As the tenth anniversary of 9/11 was approaching, I perceived that there was a  need for members of this community to personally express their pent-up and as yet unresolved emotions regarding the losses we Americans had suffered on that truly terrible day. So I called a press conference at Southwest Florida International Airport, arranged for an honor guard, invited some people, and extended an invitation to area residents and visitors to paint the names of the more than 3,000 victims of the 9/11 attacks on a 10 by 18 foot canvas that I planned to turn into a commemorative artwork during a ceremony taking place at the Broadway Palm Dinner Theatre on the tenth anniversary of the attacks.

To give as many people as possible a chance to participate in this community-wide, community-based art project, I launched an ambitious 12-week long tour during which I took the canvas to locations throughout Southwest Florida beginning with the Franklin Shops on First during July’s Fort Myers Art Walk and the Red, White and Boom in Cape Coral on the Fourth of July.

After that, my husband, Mike Silberg, and I took the canvas to Naples’ Dennison-Moran Gallery (August 7), Fox 4 Morning Blend (August 12), Iberia Bank in Cape Coral (August 12), Sam Galloway Ford in Fort Myers (August 13), The Shell Factory (August 14), Fort Myers Fire Station No. 6 on Veronica Shoemaker (August 18), Hotel Indigo in the River District (August 20), Lovegrove Gallery & Gardens in Sanibel (August 21), Sip and Send in Cape Coral (August 25 and 26), Bubba’s Roadhouse in Cape Coral and the Broadway Palm Dinner Theatre on September 11th.

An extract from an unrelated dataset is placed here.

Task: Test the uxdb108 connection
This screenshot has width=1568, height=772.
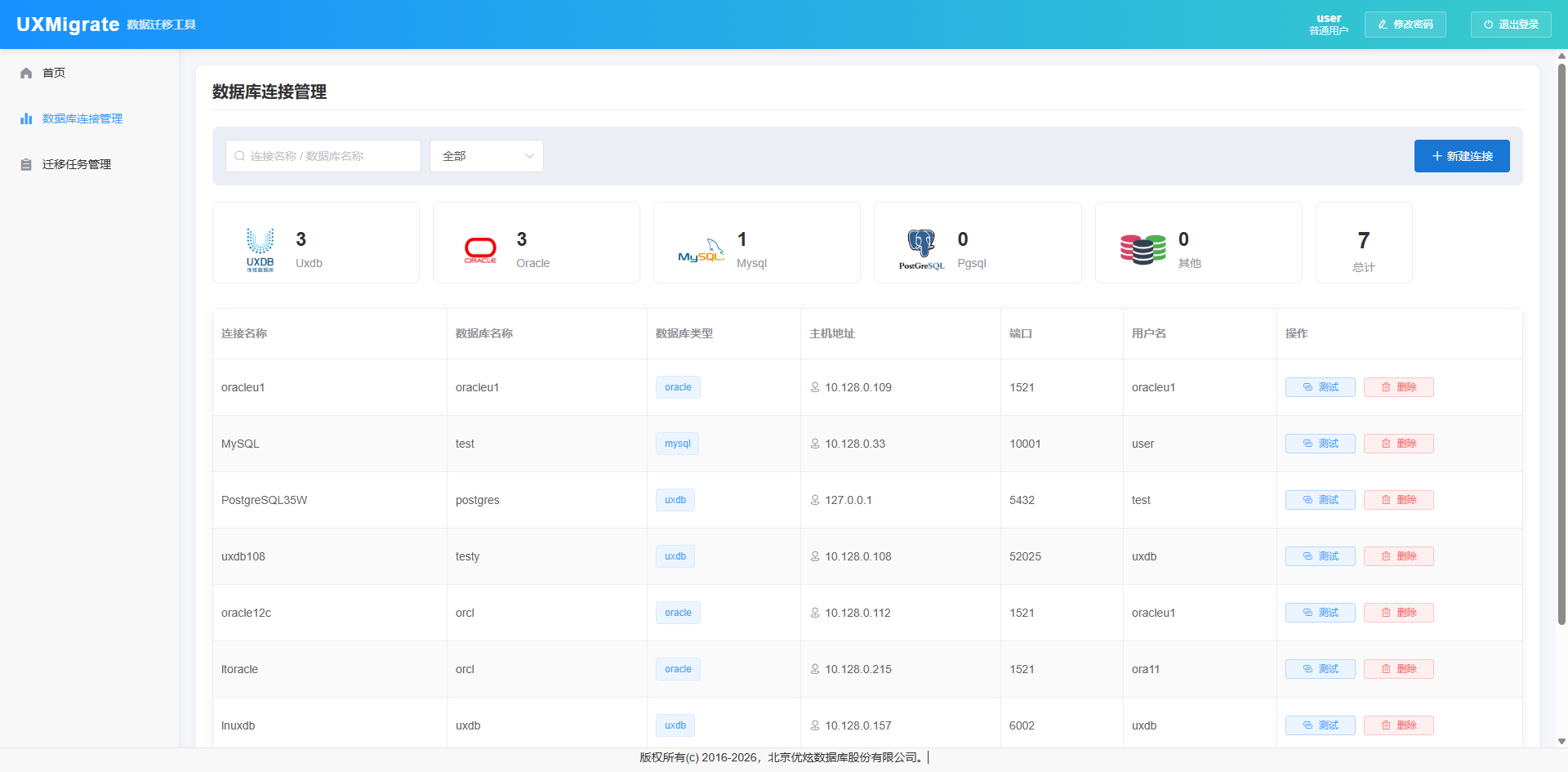Action: 1320,556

The reception was overwhelming. Many tears were shed. So, so many tears.

A surprisingly large number of those who came to these locations lost a friend or family member in the attacks. Some people came with a list of names of people they’d lost. So the names of some of the victims were been painted twice, but we didn’t care. And those who selected names at random from a glass bowl often forged bonds with the person whose name they chose. They’d go home and Google the person’s name to learn more about him or her.

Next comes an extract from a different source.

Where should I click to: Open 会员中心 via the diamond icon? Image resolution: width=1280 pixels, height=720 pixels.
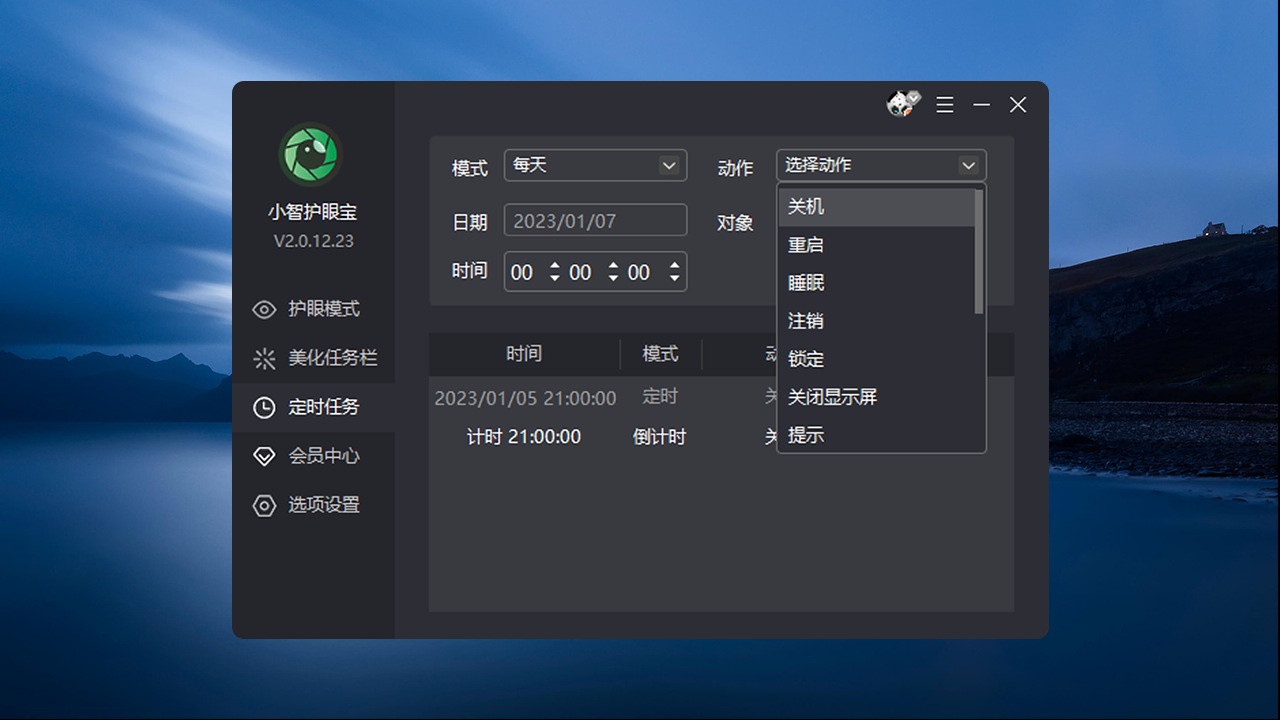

I had planned to use the canvas with all the names as an underpainting for an American Eagle. From the outset, I’d intended to engraft the eagle over the names during a Paint Out Loud performance on September 11 at the Broadway Palm Dinner Theatre, leaving the ghost of the names show through. But over the course of the weeks spent traveling with the canvas and meeting people who lost friends and relatives during the attacks and seeing how people reacted while painting victims’ names on the canvas, well, the names became so sacred that I just couldn’t paint over them. While the 9/11 victims will always be part of the fabric of America, they also deserved a canvas of their own. So I did a separate painting of an American Eagle instead and, voila, one commemorative became two.

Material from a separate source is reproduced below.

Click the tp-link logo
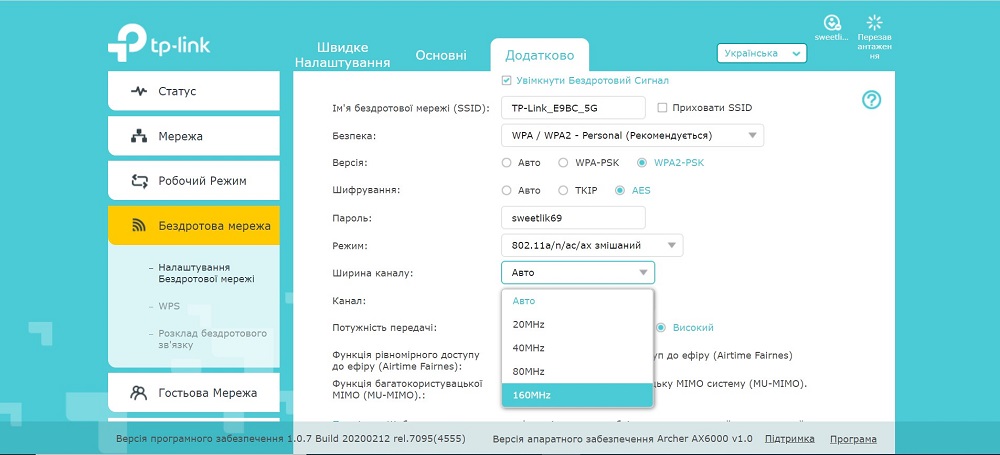The image size is (1000, 455). [159, 43]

The American Eagle I painted live at the Broadway Palm now hangs in the library at Florida Gulf Coast University, where it is part of their permanent portable works collection. It serves as a reminder of the fragility of life and the heroism of all those who took action that day in New York, Pennsylvania and Washington, D.C.

In spite of our too-often polarized politics, all Americans are bound together by love of flag, love of country and love of our fellow country men and women. And so it is my hope and desire that from its perch high above the library floor, Remember 9-11 Tenth Year will inspire students for years to come to dedicate themselves to compassion, community and country.

And the canvas with the victims’ names? I cannot bear to part with it. But I did bring it out and place it on exhibit this past January in my ten-year retrospective at the Sidney & Berne Davis Art Center in the downtown Fort Myers River District.